(Records shown):
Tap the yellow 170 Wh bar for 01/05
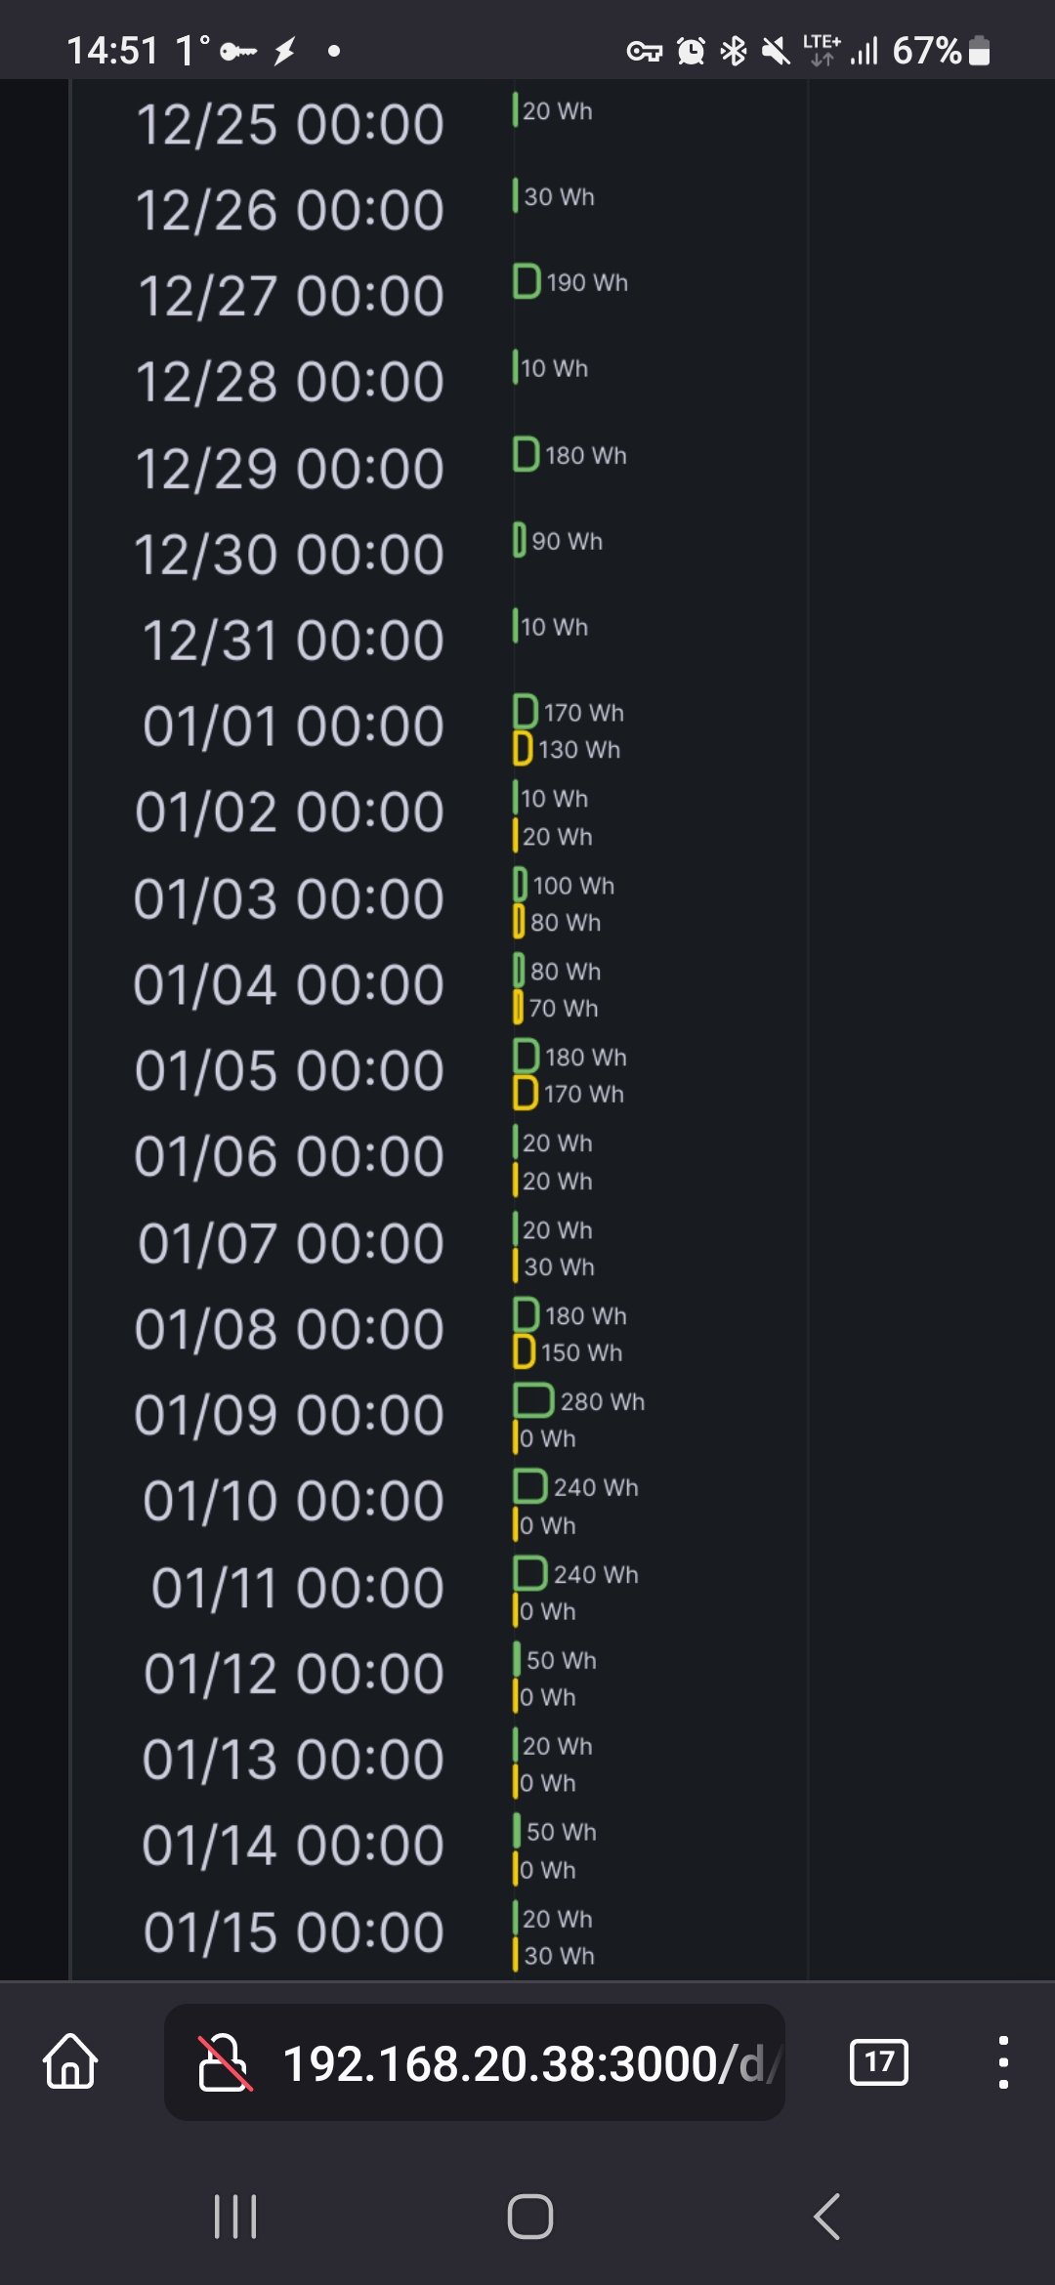The width and height of the screenshot is (1055, 2285). [x=526, y=1094]
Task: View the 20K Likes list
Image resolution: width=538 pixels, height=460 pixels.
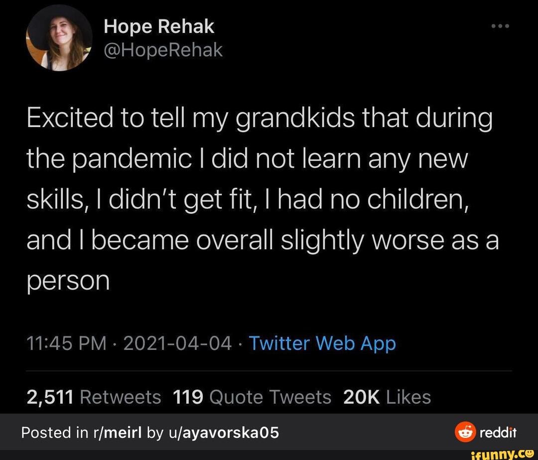Action: [387, 397]

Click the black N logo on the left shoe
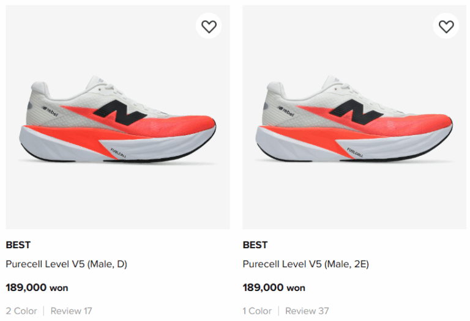click(x=121, y=112)
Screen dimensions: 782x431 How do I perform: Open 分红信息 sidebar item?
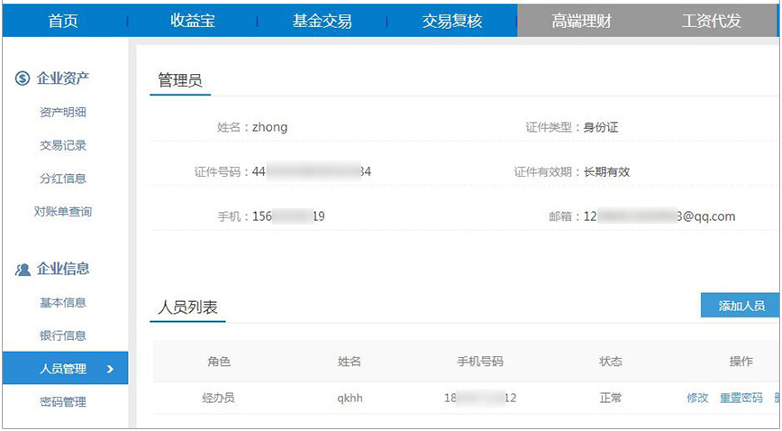coord(63,179)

(Task directions): Copy every record verbatim while leaving each picture out.

(Output):
Tap the yellow 170 Wh bar for 01/05
The width and height of the screenshot is (1055, 2285). [x=526, y=1094]
Task: View the 20K Likes list
Image resolution: width=538 pixels, height=460 pixels.
Action: [387, 397]

Click the black N logo on the left shoe
click(x=121, y=112)
Screen dimensions: 782x431 How do I perform: Open 分红信息 sidebar item?
coord(63,179)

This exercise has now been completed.